*Instructions for the task:* Copy out all of the records below word for word, leaving out the pictures.

*Available data:*
+===+
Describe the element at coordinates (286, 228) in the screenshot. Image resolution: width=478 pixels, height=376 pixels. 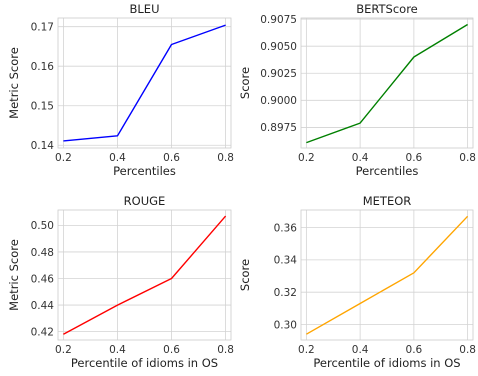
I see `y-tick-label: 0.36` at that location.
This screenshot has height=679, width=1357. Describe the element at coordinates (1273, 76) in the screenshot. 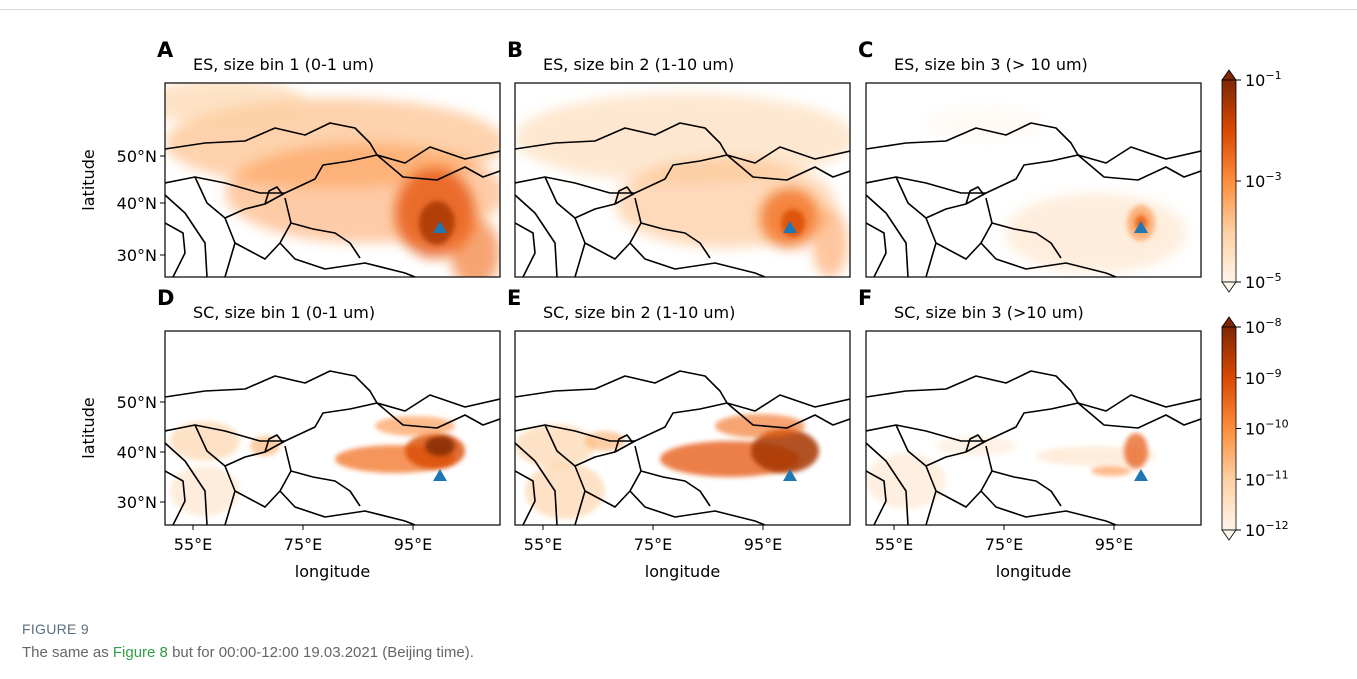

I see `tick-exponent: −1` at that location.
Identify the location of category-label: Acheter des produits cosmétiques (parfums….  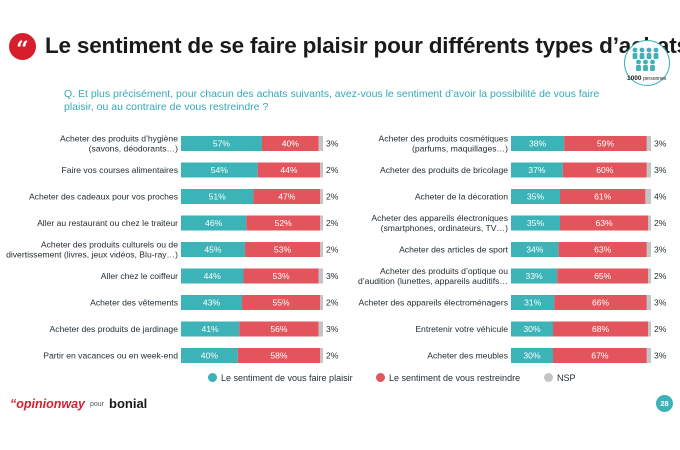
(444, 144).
+===+
*Solution to this problem:*
Describe the element at coordinates (286, 228) in the screenshot. Image resolution: width=478 pixels, height=376 pixels. 
I see `y-tick-label: 0.36` at that location.
This screenshot has height=679, width=1357. Describe the element at coordinates (1273, 76) in the screenshot. 

I see `tick-exponent: −1` at that location.
Identify the location of category-label: Acheter des produits cosmétiques (parfums….  
(444, 144).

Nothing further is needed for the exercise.